:: Requirement ::
Restate the data that follows exactly as it stands, beginning with the first line and ending with the line that contains "The width and height of the screenshot is (1320, 692).".

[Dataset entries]
+++

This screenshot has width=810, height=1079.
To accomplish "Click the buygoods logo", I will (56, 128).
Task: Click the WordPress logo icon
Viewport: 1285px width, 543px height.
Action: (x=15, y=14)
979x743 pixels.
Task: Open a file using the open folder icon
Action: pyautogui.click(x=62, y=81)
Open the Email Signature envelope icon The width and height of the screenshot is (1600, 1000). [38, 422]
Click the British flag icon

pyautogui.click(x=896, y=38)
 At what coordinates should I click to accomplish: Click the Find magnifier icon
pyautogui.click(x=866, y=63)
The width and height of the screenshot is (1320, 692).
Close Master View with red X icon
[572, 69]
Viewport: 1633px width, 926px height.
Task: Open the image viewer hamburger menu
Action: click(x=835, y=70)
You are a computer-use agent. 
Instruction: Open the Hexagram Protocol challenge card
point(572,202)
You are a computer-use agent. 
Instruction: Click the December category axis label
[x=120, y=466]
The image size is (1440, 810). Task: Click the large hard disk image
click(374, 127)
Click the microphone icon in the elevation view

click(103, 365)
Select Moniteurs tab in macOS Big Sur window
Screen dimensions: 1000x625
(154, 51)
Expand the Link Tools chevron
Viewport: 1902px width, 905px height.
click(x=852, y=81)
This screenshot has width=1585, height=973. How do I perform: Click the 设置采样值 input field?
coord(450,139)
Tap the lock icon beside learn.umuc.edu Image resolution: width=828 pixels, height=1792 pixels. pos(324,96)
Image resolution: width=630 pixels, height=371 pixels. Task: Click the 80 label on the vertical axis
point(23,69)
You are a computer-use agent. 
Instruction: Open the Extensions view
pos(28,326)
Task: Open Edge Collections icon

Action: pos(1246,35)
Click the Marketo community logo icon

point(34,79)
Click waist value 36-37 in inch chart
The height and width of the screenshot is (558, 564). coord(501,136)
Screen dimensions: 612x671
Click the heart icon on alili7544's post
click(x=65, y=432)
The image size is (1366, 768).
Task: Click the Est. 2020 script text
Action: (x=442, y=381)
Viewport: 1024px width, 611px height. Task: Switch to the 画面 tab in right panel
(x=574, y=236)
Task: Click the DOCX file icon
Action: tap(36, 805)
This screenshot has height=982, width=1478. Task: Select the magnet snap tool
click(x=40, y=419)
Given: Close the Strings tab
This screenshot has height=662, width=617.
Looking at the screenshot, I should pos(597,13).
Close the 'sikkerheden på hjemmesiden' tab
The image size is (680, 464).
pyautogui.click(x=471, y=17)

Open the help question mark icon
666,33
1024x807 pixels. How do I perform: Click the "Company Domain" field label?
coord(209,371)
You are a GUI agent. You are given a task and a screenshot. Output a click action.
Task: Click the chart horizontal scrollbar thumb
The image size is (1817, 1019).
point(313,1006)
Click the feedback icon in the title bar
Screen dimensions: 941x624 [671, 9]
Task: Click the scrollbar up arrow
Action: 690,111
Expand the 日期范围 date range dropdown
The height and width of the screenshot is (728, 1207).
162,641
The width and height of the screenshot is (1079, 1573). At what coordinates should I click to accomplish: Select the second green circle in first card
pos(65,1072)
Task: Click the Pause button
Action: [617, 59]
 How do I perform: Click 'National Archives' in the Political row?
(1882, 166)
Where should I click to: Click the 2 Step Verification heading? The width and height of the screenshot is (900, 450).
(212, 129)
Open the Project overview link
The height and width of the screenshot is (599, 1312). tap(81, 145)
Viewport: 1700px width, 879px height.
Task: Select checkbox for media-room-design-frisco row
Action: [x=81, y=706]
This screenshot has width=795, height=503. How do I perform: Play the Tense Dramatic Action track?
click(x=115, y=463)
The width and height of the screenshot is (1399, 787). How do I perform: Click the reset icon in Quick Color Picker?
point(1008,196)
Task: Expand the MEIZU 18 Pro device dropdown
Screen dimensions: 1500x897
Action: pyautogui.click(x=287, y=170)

+++

:: Output of the exercise ::
This screenshot has width=810, height=1079.
To accomplish "Click the buygoods logo", I will (56, 128).
Task: Click the WordPress logo icon
Viewport: 1285px width, 543px height.
Action: (x=15, y=14)
979x743 pixels.
Task: Open a file using the open folder icon
Action: pyautogui.click(x=62, y=81)
Open the Email Signature envelope icon The width and height of the screenshot is (1600, 1000). [38, 422]
Click the British flag icon

pyautogui.click(x=896, y=38)
 At what coordinates should I click to accomplish: Click the Find magnifier icon
pyautogui.click(x=866, y=63)
The width and height of the screenshot is (1320, 692).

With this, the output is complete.